### Material shown
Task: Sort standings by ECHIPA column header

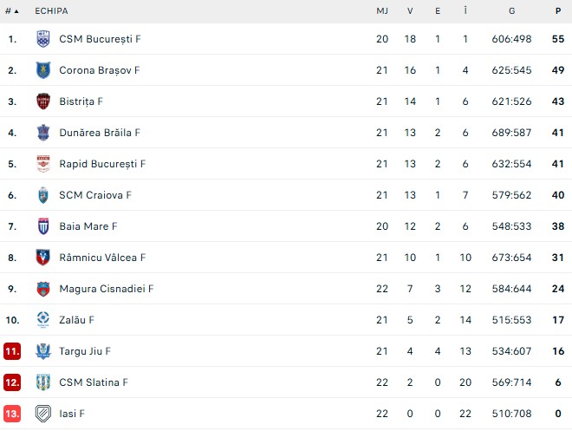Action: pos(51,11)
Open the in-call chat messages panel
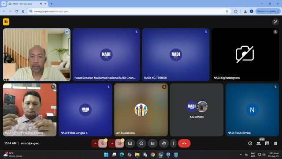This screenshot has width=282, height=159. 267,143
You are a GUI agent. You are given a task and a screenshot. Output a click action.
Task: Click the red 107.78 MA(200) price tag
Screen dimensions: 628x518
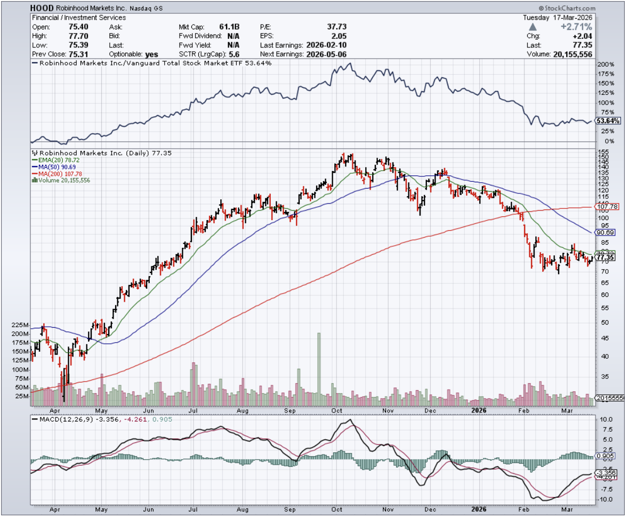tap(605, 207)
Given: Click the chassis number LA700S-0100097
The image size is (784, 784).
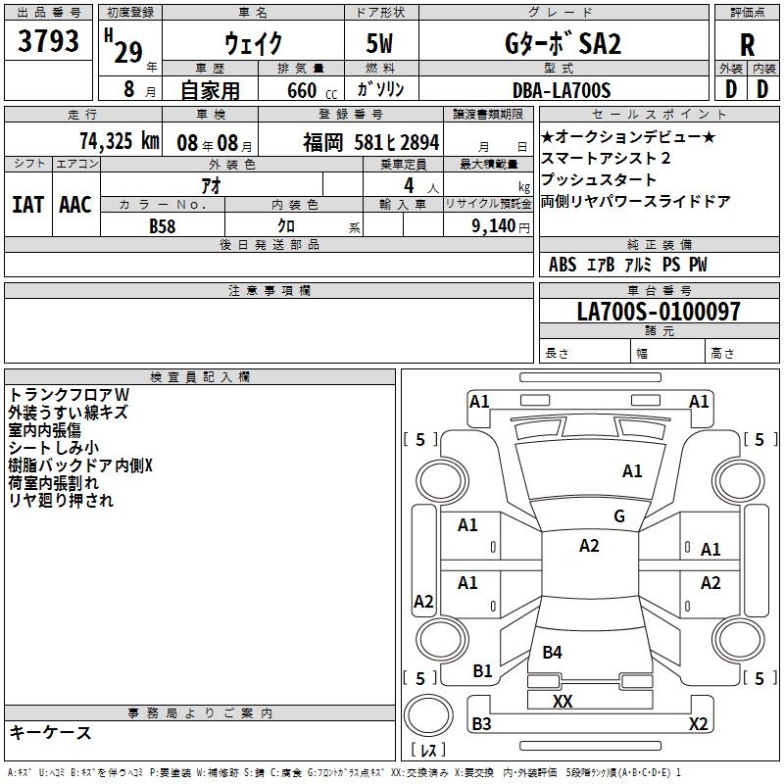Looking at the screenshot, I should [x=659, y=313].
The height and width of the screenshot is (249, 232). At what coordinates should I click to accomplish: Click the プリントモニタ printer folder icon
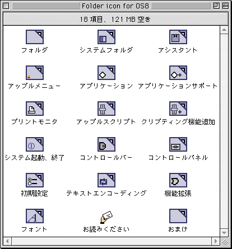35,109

### Aim of the exercise
Counting the line with "The image size is (784, 784)." and the last line of the data above, transcribe those two lines and every line between them exactly, without the pictures.

### Written solution
The image size is (784, 784).
Looking at the screenshot, I should [x=659, y=313].
The height and width of the screenshot is (249, 232). At what coordinates should I click to accomplish: Click the プリントモニタ printer folder icon
35,109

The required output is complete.